Word and element location data:
——
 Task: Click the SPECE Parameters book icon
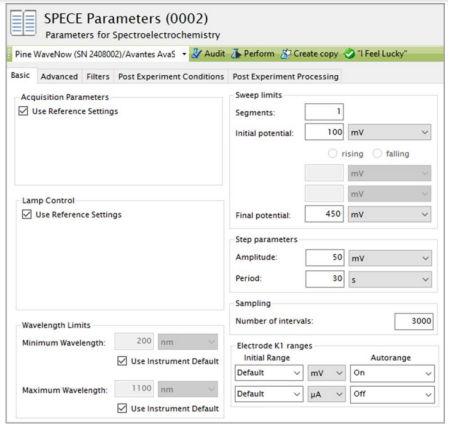click(23, 23)
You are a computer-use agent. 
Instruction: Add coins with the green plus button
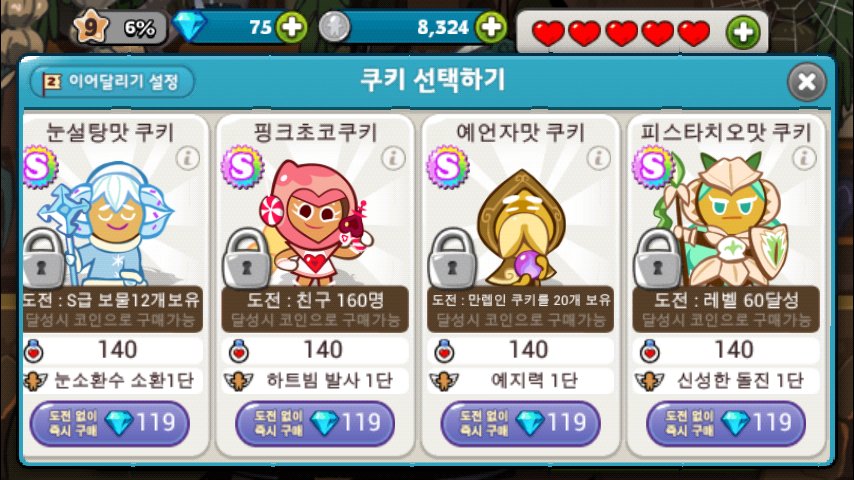[491, 27]
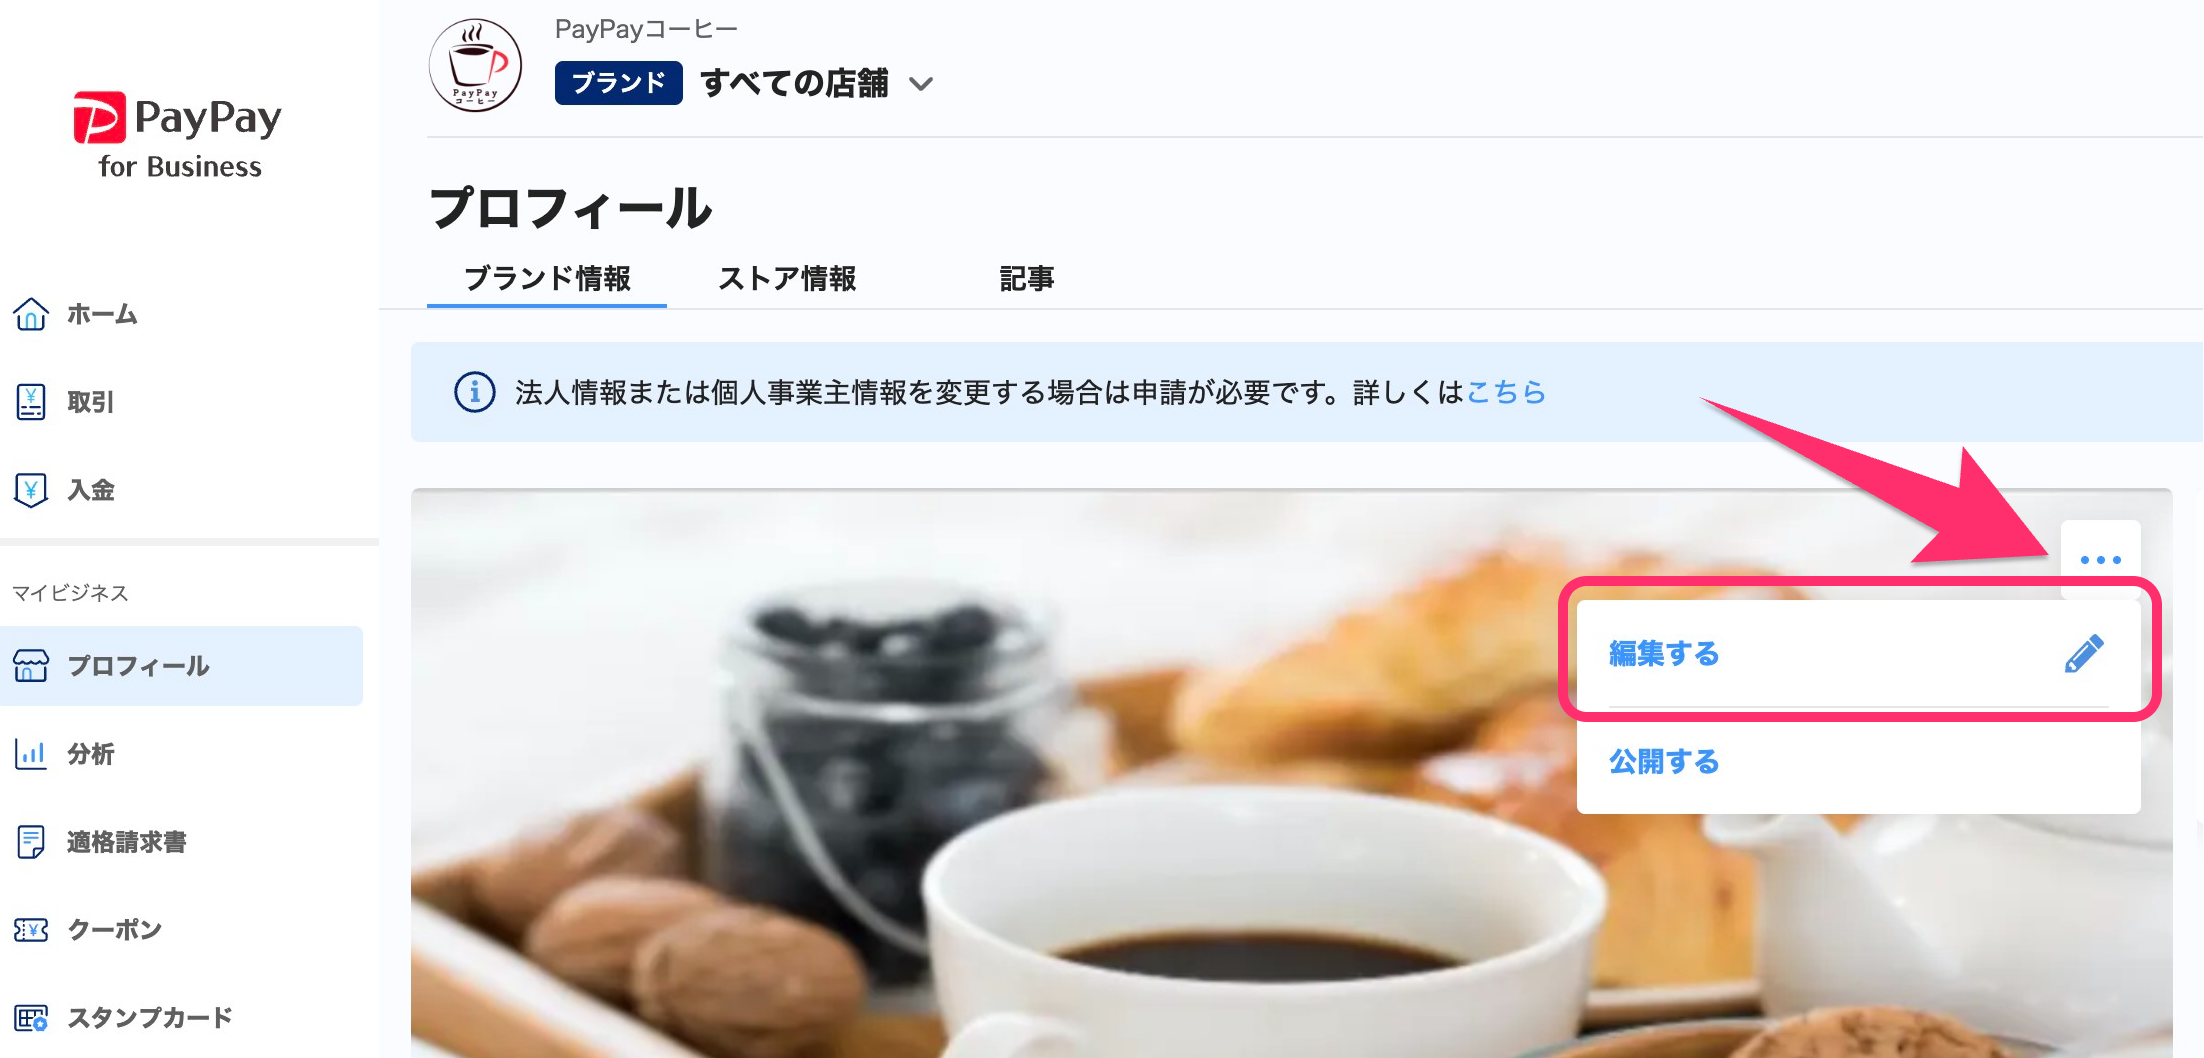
——
TASK TO CARRY OUT
Repeat all of the material above line for line, leaving out the pictures.

REPLY TO THE EXERCISE
 Task: Click the SPECE Parameters book icon
click(23, 23)
You are a computer-use agent. 
Instruction: Add coins with the green plus button
[491, 27]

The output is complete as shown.